INFORMATION SUPPLIED: Begin
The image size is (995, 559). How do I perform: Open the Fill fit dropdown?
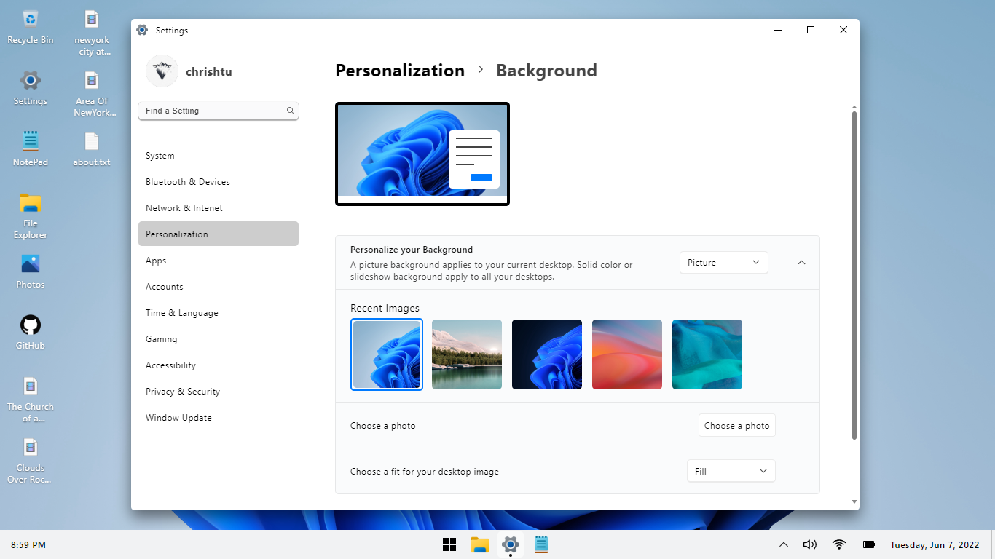coord(731,471)
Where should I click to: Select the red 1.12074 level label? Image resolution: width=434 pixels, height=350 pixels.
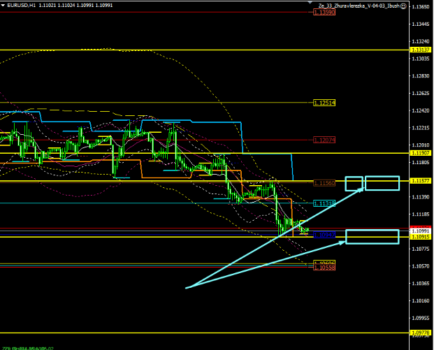pos(324,140)
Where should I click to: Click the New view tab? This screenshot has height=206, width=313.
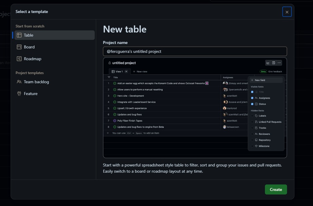click(140, 72)
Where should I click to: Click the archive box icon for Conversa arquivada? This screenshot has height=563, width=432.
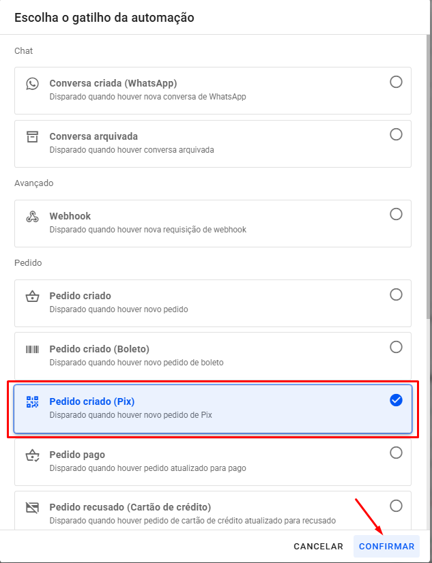pos(33,136)
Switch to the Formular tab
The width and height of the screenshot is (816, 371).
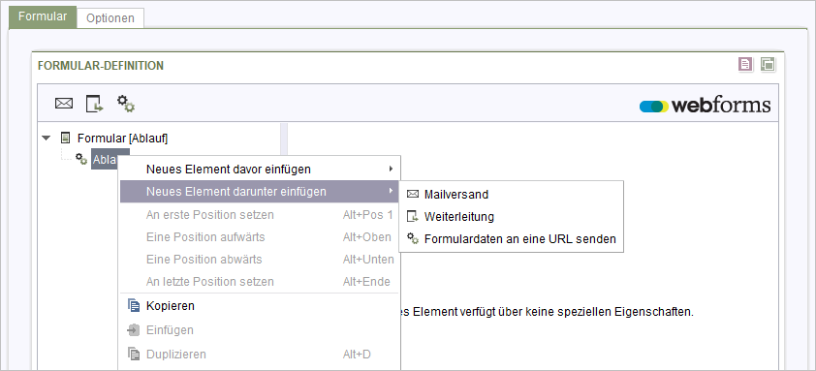click(43, 16)
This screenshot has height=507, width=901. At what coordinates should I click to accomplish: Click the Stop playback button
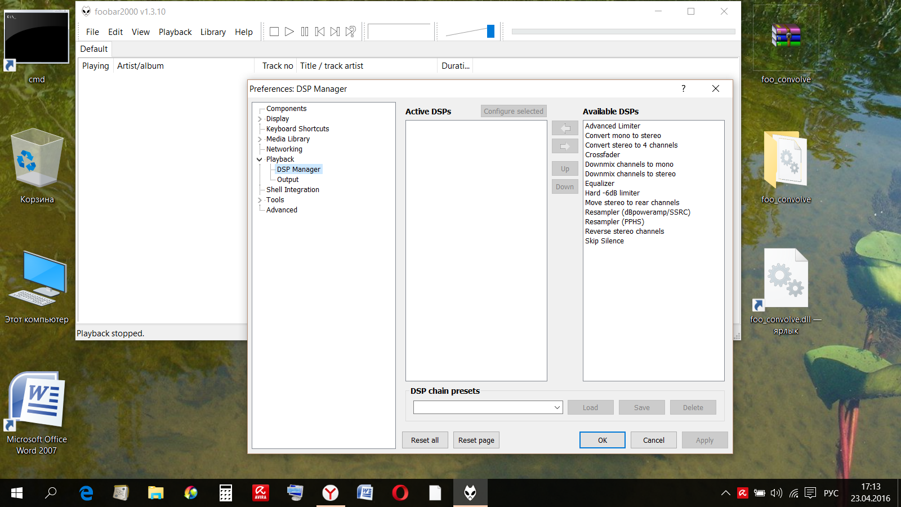[274, 32]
INFORMATION SUPPLIED: End
Pick up at the line containing "Where should I click to: Click the New" and copy each line exactly until the data ends, including that last line; copy no pictures.

ANSWER SPACE:
Where should I click to: Click the New view tab? This screenshot has height=206, width=313.
click(140, 72)
Where should I click to: Click the archive box icon for Conversa arquivada? This screenshot has height=563, width=432.
pos(33,136)
Switch to the Formular tab
The width and height of the screenshot is (816, 371).
click(43, 16)
This screenshot has height=507, width=901. At what coordinates should I click to accomplish: Click the Stop playback button
[274, 32]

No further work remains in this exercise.